Two lines in the data below mark the range: the one with "Eighties Matchbox B-Line" and the one with "Art Print: James". Return both, along with every line between them, exactly.

* Exercise data
[Start of Attachment]

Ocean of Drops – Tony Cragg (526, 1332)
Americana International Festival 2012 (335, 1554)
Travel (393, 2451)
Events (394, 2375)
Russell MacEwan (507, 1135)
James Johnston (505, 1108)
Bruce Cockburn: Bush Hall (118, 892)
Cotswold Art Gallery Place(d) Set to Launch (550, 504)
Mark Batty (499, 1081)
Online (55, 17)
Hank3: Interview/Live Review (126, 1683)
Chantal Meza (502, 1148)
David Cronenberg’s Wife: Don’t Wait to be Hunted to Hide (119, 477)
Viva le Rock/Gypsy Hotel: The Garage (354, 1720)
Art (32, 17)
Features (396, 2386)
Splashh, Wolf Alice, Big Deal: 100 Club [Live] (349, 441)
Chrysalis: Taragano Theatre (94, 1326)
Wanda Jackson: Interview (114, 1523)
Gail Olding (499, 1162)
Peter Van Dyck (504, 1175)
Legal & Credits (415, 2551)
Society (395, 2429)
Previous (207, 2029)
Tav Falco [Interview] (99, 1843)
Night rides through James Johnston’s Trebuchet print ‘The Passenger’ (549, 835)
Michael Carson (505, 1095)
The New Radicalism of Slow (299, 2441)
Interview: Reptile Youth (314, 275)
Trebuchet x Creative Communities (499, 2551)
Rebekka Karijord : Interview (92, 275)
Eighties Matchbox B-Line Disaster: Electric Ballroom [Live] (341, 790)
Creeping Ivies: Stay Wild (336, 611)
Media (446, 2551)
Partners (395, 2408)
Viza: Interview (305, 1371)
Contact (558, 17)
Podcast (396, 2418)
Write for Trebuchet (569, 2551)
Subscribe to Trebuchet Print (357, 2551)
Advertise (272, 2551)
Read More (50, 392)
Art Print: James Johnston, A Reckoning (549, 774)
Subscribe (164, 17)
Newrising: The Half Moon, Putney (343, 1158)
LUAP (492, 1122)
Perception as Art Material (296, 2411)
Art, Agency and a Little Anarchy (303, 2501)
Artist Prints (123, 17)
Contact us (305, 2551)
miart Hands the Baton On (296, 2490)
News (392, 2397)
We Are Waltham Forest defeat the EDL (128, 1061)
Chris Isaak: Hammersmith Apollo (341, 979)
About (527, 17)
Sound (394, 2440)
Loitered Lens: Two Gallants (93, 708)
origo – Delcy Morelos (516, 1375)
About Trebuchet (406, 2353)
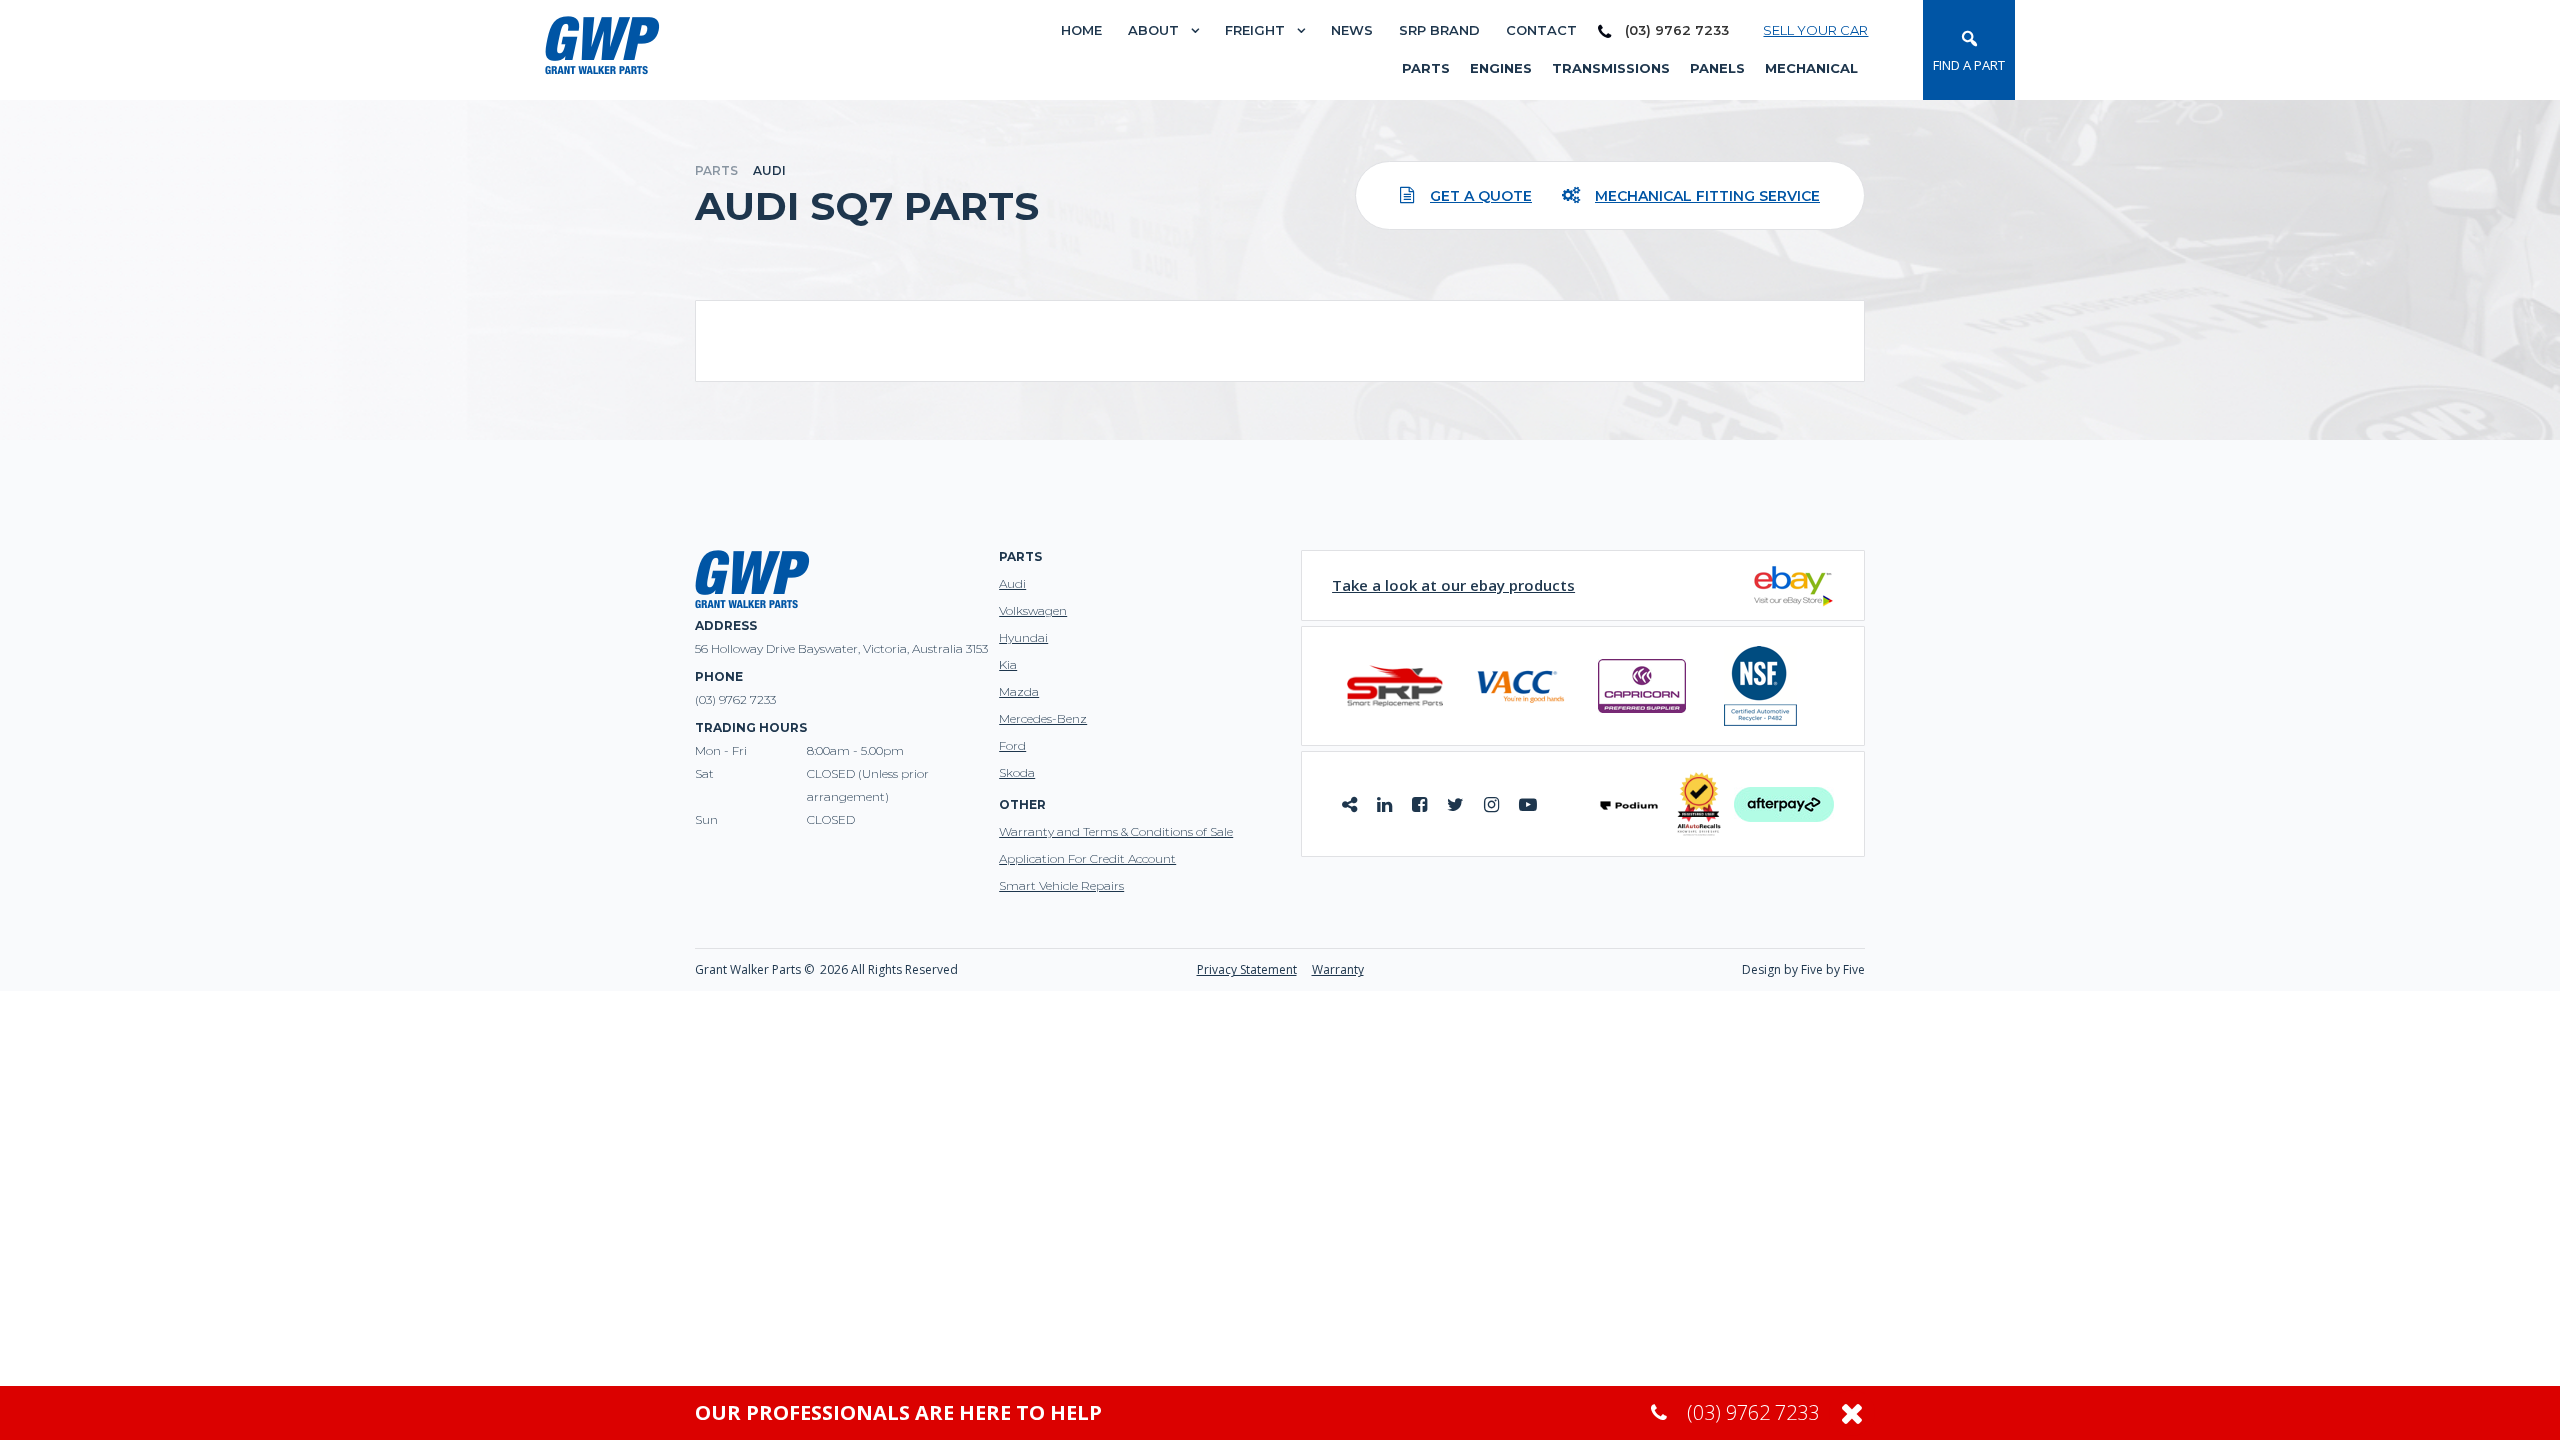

[End of Attachment]

* Reply to the exercise
Eighties Matchbox B-Line Disaster: Electric Ballroom [Live] (341, 790)
Creeping Ivies: Stay Wild (336, 611)
Media (446, 2551)
Partners (395, 2408)
Viza: Interview (305, 1371)
Contact (558, 17)
Podcast (396, 2418)
Write for Trebuchet (569, 2551)
Subscribe to Trebuchet Print (357, 2551)
Advertise (272, 2551)
Read More (50, 392)
Art Print: James Johnston, A Reckoning (549, 774)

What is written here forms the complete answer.